**The task:** Everything from the line containing "The height and" through the last line of the data below is to be retyped exactly, apart from the pictures.

BEGIN

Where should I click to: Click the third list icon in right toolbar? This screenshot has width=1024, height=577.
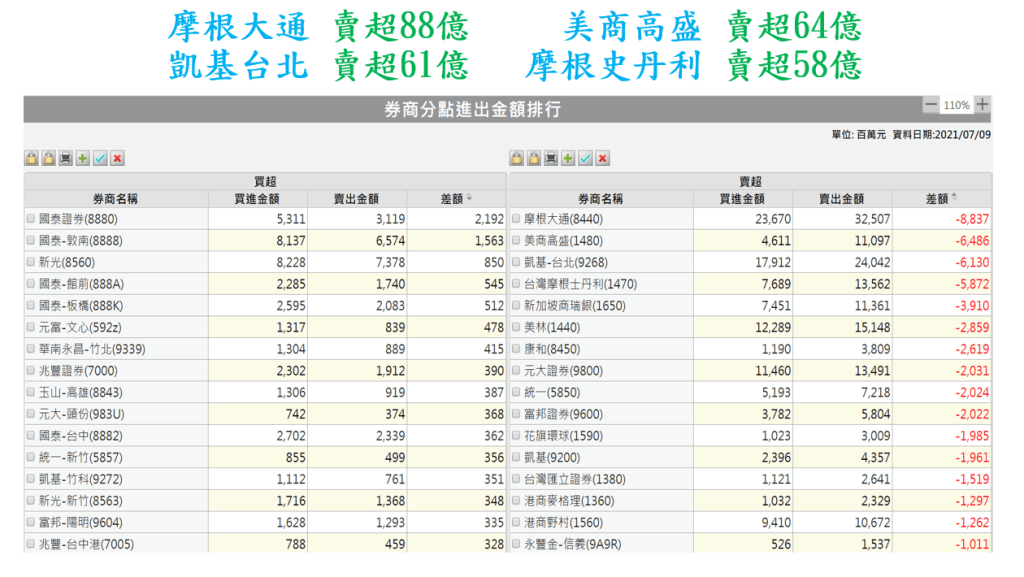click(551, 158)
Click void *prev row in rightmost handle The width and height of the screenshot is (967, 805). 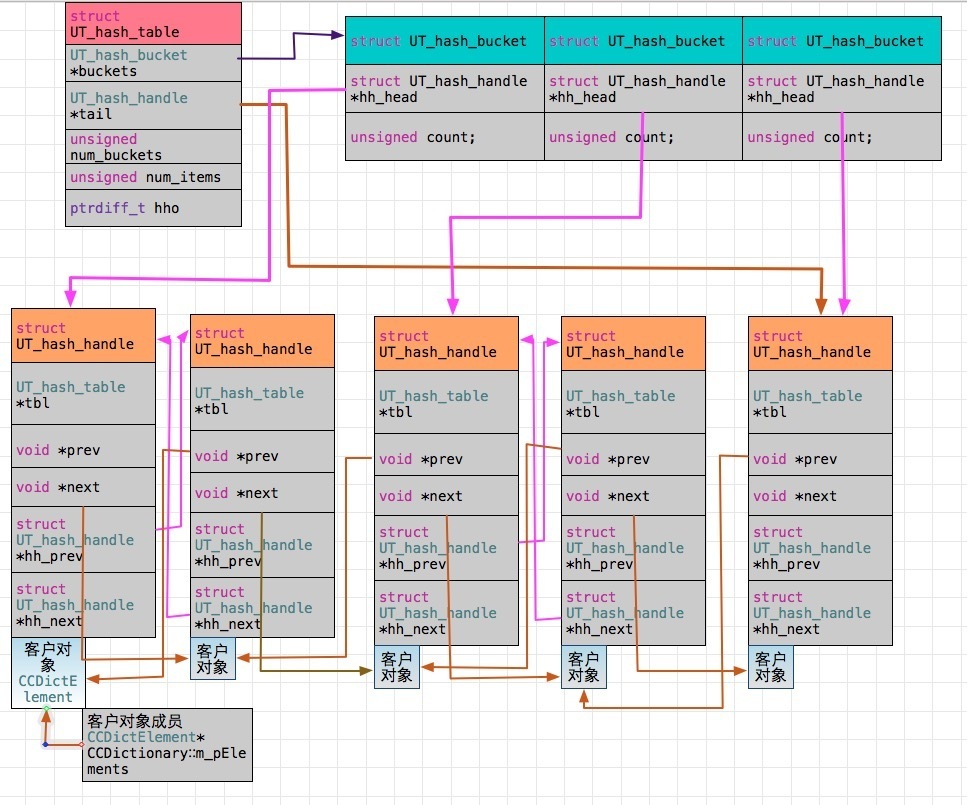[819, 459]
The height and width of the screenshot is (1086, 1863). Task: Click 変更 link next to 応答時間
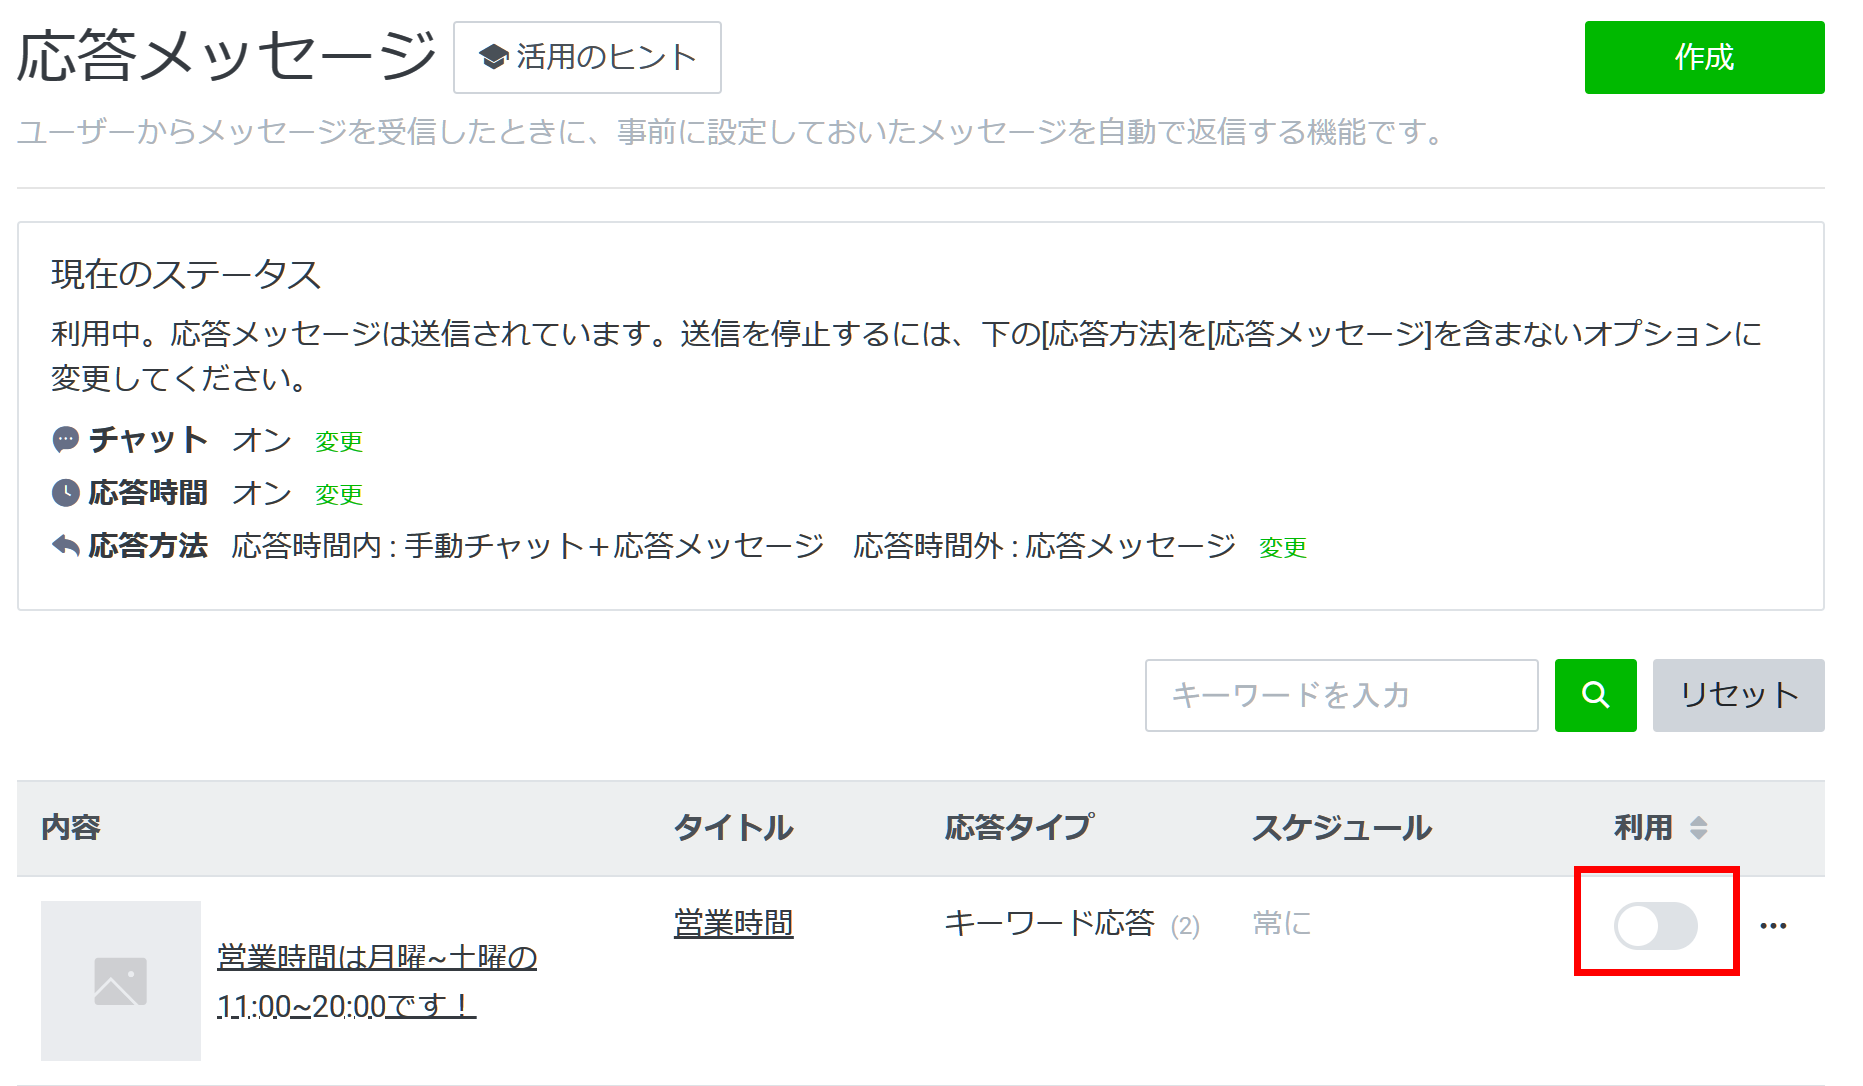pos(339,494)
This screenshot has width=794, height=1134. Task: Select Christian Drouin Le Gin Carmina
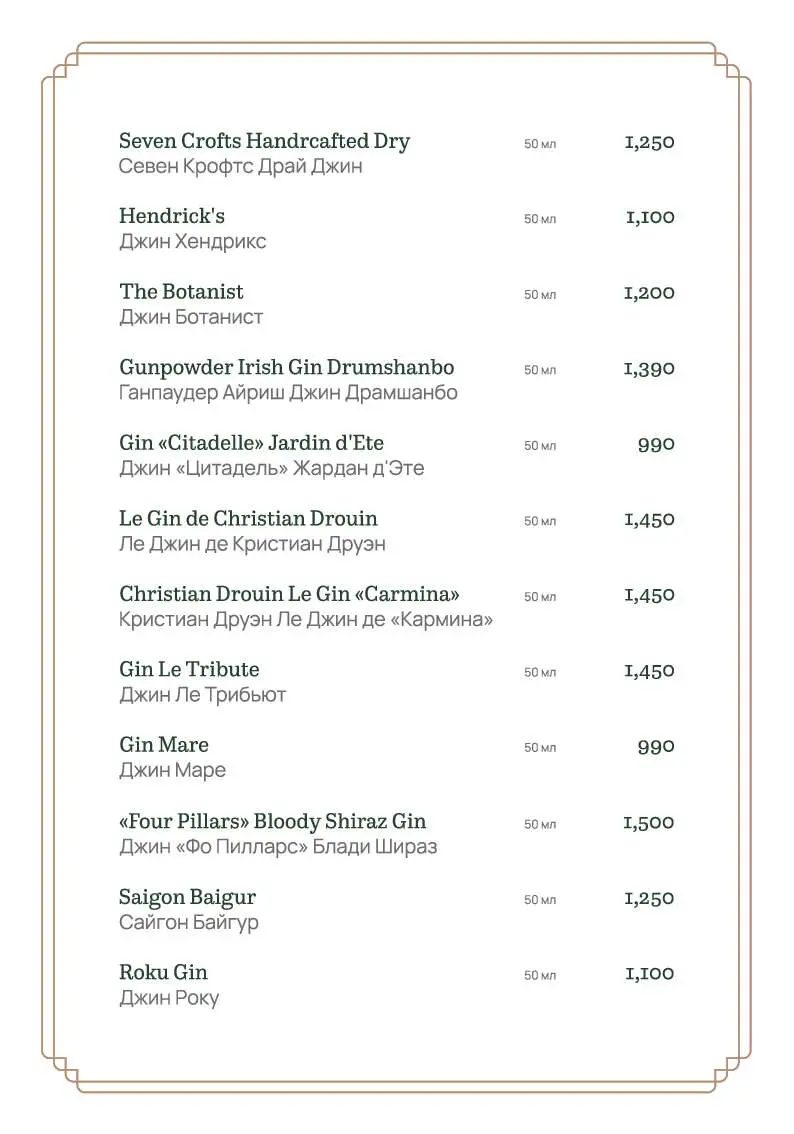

END

**Your solution:**
The height and width of the screenshot is (1086, 1863). Task: Click 変更 link next to 応答時間
pos(339,494)
This screenshot has width=794, height=1134. Task: Select Christian Drouin Le Gin Carmina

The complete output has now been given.